Abstract

Juvenile hormone (JH) exerts major pleiotropic effects on cockroach development and reproduction. The production of JH by the corpora allata (CA) in the adult female German cockroach, Blattella germanica, is dependent upon and modulated by both internal and environmental stimuli. Mating, intake of high-quality food, social interactions, and the presence of vitellogenic ovaries facilitate JH synthesis. Conversely, starvation, deficient diets, enforced virginity, isolation, and a pre- or post-vitellogenic ovary cause the CA to produce less JH. Sensory stimulation of the genital vestibulum by the ootheca also inhibits the CA via signals that ascend the ventral nerve cord. All these stimulatory and inhibitory signals are integrated by the brain, and a preponderance of favorable signals results in a graded lifting of brain inhibition, permitting the synthesis and release of JH. The effects of inhibitory signals on JH biosynthesis can be lifted experimentally by severing nervous connections between the brain and the CA. Such an operation accelerates activation of the CA. Besides controlling gonadal maturation in females, JH concurrently regulates the production of sexual signals, including both attractant- and courtship-eliciting pheromones, and the behavioral expression of calling (pheromone release) and sexual receptivity.

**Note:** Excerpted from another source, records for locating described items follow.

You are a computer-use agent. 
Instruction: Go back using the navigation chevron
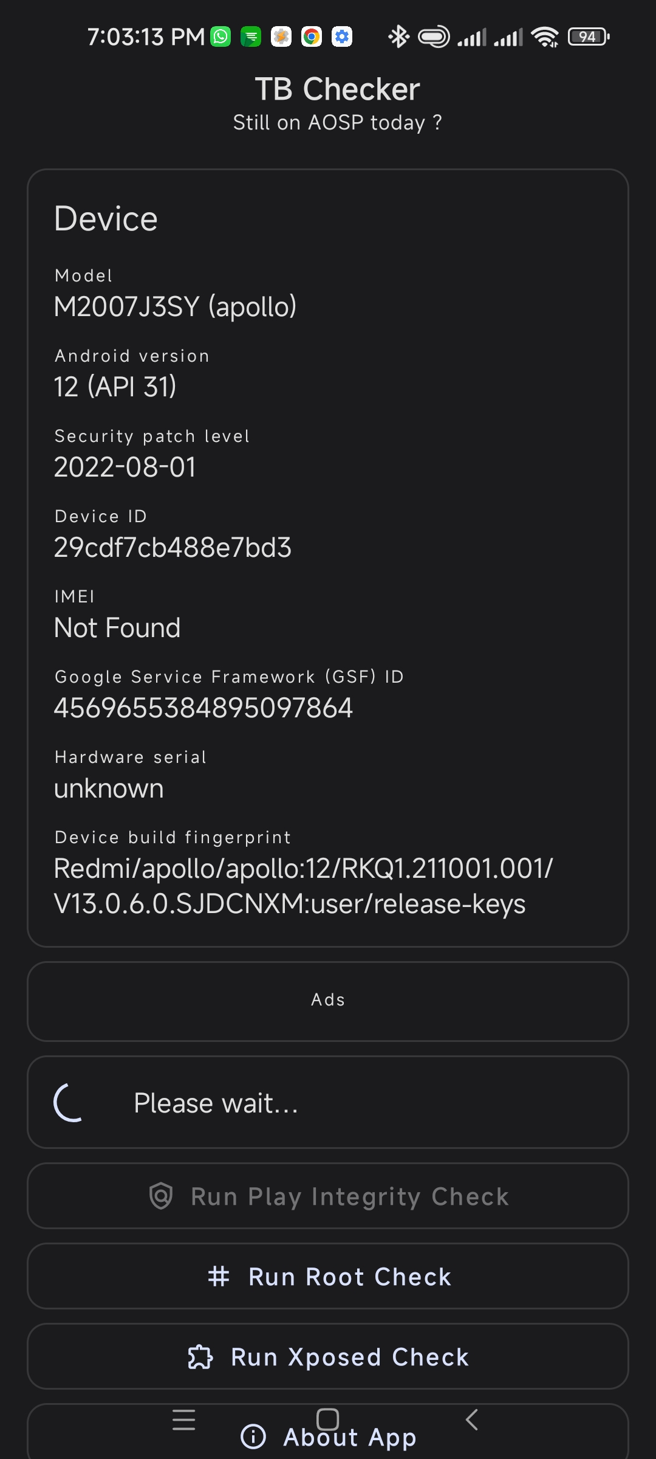472,1419
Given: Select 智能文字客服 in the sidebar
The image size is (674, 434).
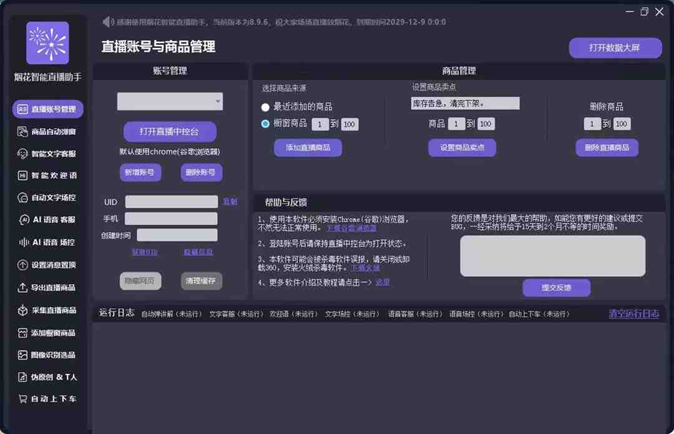Looking at the screenshot, I should [x=47, y=153].
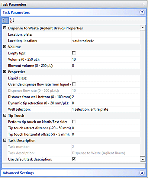Collapse the Tip Touch group
Image resolution: width=148 pixels, height=178 pixels.
point(4,115)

Although JH is required for the expression of copulatory readiness in female B. germanica, it appears that signals associated with copulation (spermatophore, sperm, accessory secretions) can inhibit this behavioral state even when titers of JH are permissive for receptivity. These observations suggest that JH might regulate sexual receptivity in females indirectly through other directives. In males, JH accelerates not only the onset of sexual readiness but also synthesis of accessory reproductive products. Lastly, we present a novel cockroach control strategy that is based on the intimate association between food intake and rising JH titers in B. germanica females. JH analogs cause abortion of fertile oothecae in gravid females. In turn, rising JH titers and vitellogenic oocytes induce feeding in females. With strategic placement of insecticidal baits and JH analogs, gravid females, which normally feed little and are difficult to control, can thus be effectively targeted for elimination. Arch. Insect Biochem. Physiol. 35:405–426, 1997. © 1997 Wiley-Liss, Inc.